World / Level Use Cases

When the Level Editor is active, Claude has access to the full Unreal Python API via the run_python tool. This lets Claude query and modify actors, lights, volumes, and more — anything the Python Script Plugin can touch.
Count actors by type
Prompt:
How many Static Mesh actors are in the current level? List the top 5 most common actor classes.
Claude runs a Python script that queries unreal.EditorLevelLibrary.get_all_level_actors(), groups by class, and returns a summary — no changes made.
Find actors with missing assets
Prompt:
Find any Static Mesh actors in the level that have no mesh assigned.
Claude iterates all StaticMeshActor instances, checks the StaticMeshComponent.static_mesh property, and lists the actors with None as their mesh.

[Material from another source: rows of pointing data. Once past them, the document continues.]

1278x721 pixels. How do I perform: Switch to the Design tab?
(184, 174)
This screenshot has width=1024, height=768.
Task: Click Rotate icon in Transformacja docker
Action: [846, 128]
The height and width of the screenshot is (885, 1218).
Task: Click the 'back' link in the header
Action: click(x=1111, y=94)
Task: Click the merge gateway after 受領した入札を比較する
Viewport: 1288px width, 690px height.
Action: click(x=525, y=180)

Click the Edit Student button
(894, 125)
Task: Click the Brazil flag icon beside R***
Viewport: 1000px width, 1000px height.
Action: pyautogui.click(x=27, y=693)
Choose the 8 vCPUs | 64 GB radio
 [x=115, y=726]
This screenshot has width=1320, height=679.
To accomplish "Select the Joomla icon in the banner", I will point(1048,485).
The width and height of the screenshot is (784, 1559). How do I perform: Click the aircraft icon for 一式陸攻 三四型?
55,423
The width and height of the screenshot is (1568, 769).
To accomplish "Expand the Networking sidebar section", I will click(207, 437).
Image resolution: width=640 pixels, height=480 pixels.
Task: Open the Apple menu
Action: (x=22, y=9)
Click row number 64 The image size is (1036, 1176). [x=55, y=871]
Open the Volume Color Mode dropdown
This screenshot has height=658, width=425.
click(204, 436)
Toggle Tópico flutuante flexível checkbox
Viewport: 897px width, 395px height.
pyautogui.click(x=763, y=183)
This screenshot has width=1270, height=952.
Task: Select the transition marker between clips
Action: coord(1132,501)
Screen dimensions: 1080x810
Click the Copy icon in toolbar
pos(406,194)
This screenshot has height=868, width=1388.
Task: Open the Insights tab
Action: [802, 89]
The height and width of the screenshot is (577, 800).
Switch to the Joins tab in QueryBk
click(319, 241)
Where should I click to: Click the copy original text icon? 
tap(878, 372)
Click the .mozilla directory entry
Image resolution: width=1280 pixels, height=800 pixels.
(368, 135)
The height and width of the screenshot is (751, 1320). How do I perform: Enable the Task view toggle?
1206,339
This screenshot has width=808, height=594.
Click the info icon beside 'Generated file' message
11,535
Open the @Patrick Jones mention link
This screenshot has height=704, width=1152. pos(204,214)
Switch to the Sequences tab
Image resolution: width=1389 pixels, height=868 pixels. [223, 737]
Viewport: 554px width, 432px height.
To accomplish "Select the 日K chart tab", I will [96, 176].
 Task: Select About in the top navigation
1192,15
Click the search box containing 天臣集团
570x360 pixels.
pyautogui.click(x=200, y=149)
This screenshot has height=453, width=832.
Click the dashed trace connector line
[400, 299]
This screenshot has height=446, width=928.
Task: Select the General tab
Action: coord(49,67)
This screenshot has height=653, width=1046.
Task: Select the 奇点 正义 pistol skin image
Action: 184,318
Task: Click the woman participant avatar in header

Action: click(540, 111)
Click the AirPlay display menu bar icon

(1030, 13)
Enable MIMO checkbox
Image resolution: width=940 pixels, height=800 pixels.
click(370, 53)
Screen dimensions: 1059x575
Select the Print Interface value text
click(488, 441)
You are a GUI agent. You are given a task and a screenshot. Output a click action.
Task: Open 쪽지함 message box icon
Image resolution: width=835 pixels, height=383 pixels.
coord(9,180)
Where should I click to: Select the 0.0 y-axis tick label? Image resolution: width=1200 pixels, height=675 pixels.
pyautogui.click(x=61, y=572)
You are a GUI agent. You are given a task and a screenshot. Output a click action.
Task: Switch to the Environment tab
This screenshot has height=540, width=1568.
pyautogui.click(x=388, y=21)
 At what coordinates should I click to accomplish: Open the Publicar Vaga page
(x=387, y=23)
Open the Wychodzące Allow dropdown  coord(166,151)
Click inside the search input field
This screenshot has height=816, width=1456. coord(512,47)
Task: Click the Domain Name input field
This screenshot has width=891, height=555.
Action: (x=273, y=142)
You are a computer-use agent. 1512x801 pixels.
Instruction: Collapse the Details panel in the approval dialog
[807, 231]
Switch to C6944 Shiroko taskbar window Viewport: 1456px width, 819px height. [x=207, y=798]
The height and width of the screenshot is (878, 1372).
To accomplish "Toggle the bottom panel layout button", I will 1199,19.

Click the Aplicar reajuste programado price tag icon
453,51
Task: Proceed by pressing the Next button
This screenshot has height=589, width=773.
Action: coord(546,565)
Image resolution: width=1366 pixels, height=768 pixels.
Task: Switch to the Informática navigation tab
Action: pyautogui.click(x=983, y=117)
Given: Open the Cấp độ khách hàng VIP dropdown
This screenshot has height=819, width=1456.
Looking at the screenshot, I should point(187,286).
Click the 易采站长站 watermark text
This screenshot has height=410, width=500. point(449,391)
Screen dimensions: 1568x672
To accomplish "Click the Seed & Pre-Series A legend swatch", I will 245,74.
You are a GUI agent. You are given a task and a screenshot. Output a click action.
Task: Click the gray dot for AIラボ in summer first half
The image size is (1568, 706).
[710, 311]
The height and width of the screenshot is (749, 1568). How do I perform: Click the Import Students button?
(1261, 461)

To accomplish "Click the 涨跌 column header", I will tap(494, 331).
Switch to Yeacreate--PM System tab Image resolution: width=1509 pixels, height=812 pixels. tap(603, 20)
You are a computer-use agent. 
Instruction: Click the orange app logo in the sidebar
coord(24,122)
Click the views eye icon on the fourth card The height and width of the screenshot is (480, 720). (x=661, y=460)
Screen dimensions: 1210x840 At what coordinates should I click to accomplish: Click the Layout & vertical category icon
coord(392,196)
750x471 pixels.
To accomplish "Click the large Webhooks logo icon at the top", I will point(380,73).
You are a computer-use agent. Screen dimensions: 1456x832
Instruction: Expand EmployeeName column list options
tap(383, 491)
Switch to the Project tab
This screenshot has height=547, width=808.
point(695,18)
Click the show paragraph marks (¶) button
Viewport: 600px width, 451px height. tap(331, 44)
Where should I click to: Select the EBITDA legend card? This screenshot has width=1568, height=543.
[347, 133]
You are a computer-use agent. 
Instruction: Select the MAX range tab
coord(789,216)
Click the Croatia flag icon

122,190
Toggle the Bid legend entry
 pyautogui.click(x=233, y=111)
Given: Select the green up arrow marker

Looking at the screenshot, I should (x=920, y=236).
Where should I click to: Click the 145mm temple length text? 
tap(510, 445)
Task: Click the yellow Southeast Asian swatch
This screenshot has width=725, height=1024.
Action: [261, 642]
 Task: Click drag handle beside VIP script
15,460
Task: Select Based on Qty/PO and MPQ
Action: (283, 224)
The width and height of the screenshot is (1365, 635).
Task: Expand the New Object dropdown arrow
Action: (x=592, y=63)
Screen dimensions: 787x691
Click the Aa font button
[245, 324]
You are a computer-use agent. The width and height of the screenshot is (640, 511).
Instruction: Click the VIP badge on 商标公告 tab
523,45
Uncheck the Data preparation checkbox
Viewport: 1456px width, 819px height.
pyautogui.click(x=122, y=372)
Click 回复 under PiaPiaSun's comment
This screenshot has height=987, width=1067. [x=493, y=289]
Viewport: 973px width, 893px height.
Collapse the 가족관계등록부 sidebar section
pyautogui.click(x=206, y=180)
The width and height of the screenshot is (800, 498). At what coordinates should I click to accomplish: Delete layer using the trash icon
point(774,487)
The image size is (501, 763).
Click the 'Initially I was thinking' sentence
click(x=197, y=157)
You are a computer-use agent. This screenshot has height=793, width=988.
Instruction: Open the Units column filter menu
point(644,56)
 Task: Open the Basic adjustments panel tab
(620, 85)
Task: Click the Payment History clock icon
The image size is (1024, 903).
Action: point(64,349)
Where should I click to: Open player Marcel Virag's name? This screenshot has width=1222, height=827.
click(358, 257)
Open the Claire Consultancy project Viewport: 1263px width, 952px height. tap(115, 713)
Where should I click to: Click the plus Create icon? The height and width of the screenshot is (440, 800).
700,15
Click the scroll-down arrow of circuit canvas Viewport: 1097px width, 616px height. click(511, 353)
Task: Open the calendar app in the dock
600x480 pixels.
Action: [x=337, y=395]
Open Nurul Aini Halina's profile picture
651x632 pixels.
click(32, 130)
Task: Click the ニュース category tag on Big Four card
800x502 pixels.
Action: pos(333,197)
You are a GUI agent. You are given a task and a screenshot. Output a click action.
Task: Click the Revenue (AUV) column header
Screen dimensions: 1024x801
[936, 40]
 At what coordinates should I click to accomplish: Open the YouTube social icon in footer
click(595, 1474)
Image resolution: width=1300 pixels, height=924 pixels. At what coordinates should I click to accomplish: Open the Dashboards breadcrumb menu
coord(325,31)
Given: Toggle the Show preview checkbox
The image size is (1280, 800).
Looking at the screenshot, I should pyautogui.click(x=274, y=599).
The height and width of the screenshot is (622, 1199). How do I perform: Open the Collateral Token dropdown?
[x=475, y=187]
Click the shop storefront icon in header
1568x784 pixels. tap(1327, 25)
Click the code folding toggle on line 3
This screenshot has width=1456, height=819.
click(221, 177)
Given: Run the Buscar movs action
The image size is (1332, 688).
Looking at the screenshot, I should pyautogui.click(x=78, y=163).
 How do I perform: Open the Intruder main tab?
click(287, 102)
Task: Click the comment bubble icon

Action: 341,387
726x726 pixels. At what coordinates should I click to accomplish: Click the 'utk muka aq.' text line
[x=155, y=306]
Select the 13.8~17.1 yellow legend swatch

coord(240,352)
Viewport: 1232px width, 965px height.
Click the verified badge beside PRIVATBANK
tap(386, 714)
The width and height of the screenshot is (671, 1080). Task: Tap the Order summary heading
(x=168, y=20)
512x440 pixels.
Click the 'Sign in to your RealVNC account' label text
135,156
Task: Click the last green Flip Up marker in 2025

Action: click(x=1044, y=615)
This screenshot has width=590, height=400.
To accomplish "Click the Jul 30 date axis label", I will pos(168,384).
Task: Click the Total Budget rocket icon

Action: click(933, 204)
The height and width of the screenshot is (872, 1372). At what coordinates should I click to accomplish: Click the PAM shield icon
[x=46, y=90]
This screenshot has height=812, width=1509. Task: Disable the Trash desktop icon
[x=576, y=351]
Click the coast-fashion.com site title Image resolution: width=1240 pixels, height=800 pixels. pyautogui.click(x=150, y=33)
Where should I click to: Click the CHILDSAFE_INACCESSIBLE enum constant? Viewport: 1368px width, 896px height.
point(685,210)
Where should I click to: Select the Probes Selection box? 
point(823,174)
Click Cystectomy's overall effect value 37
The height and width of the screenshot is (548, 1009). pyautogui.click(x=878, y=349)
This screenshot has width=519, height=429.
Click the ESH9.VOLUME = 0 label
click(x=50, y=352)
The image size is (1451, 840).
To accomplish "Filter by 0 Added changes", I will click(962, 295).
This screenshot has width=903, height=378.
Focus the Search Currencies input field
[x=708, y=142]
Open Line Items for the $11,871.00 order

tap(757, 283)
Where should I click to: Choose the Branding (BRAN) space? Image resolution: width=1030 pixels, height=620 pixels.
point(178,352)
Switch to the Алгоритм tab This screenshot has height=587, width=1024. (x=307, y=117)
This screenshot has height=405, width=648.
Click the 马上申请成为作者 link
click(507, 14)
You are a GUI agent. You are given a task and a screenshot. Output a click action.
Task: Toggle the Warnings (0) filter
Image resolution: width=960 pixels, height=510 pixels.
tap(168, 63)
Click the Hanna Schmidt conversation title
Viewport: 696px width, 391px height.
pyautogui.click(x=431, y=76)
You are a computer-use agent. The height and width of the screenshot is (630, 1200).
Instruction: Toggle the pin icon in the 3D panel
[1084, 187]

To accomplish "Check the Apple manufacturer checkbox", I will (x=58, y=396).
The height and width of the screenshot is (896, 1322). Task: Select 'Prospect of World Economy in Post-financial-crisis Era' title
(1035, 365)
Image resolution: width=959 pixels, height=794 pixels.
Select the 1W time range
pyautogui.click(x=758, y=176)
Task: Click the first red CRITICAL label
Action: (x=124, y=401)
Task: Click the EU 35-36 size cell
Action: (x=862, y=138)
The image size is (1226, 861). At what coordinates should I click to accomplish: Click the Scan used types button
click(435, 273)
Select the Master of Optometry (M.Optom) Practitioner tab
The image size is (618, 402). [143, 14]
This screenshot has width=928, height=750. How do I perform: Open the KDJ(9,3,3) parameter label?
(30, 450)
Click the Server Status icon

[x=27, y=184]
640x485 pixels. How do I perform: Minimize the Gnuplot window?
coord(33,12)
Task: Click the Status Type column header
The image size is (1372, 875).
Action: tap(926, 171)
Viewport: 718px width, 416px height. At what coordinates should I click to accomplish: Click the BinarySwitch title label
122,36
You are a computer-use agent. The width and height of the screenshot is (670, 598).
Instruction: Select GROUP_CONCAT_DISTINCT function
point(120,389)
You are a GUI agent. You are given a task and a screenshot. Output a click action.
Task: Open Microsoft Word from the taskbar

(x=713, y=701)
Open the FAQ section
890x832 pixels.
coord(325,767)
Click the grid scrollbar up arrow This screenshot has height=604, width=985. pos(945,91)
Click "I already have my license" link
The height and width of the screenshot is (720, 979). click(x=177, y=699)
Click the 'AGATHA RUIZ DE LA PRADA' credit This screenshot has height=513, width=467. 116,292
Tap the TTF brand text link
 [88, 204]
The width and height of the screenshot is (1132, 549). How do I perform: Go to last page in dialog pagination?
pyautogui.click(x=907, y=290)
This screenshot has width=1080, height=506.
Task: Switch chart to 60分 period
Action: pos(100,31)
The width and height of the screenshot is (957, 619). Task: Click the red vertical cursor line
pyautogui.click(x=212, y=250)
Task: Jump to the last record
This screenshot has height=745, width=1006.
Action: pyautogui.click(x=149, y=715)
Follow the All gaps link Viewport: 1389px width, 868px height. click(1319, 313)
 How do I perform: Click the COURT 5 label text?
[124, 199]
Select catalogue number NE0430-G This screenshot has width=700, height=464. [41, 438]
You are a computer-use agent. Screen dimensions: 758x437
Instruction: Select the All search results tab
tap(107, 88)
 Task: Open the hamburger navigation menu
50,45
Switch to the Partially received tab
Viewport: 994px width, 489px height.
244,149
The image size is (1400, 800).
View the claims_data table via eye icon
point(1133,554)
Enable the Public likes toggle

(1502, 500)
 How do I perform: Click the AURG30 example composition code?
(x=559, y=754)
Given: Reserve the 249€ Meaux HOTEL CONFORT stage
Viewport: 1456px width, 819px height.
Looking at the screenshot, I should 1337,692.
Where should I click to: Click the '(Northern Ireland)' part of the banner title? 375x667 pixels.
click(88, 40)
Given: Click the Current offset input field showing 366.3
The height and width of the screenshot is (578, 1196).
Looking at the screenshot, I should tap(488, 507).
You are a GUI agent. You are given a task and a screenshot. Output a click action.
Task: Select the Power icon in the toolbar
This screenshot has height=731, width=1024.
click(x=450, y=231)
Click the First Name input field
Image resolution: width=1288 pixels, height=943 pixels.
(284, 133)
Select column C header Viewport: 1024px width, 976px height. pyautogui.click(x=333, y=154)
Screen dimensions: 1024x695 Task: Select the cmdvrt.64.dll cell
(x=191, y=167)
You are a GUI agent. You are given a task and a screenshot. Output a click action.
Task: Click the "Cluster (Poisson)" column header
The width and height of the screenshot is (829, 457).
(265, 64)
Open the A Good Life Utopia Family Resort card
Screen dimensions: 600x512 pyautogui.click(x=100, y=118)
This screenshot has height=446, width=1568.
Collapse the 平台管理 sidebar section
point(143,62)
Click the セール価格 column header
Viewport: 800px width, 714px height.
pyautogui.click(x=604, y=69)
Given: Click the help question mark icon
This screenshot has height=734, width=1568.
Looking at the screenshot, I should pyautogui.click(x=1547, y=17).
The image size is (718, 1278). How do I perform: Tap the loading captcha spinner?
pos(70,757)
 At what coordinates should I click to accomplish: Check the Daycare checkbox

Helpful before packaging to avoid empty actors in production.
Rename actors in bulk
Prompt:
All the point lights in the level are named "PointLight_0", "PointLight_1", etc.
Rename them to "PL_Room_01", "PL_Room_02", etc.
Claude writes a Python script using unreal.EditorLevelLibrary to rename each actor in sequence, with a confirmation before running.
Organize actors into folders
Prompt:
Move all light actors into a folder called "Lighting", all volumes into "Volumes",
and all cameras into "Cameras".
Claude generates a script that reads actor classes and calls set_folder_path() on each, organizing the World Outliner automatically.
Audit light intensity
Prompt:
List all point lights and spot lights with an intensity above 10000 lux.
I want to review them for performance.
Claude queries every light actor, reads their intensity property, and returns a table of offenders — names, types, and values.
Spawn actors from data
Prompt:
Spawn a cube static mesh at these world positions:
(0, 0, 100), (200, 0, 100), (400, 0, 100)
Claude writes a short Python script using unreal.EditorLevelLibrary.spawn_actor_from_class() to place each actor, with a confirmation before execution.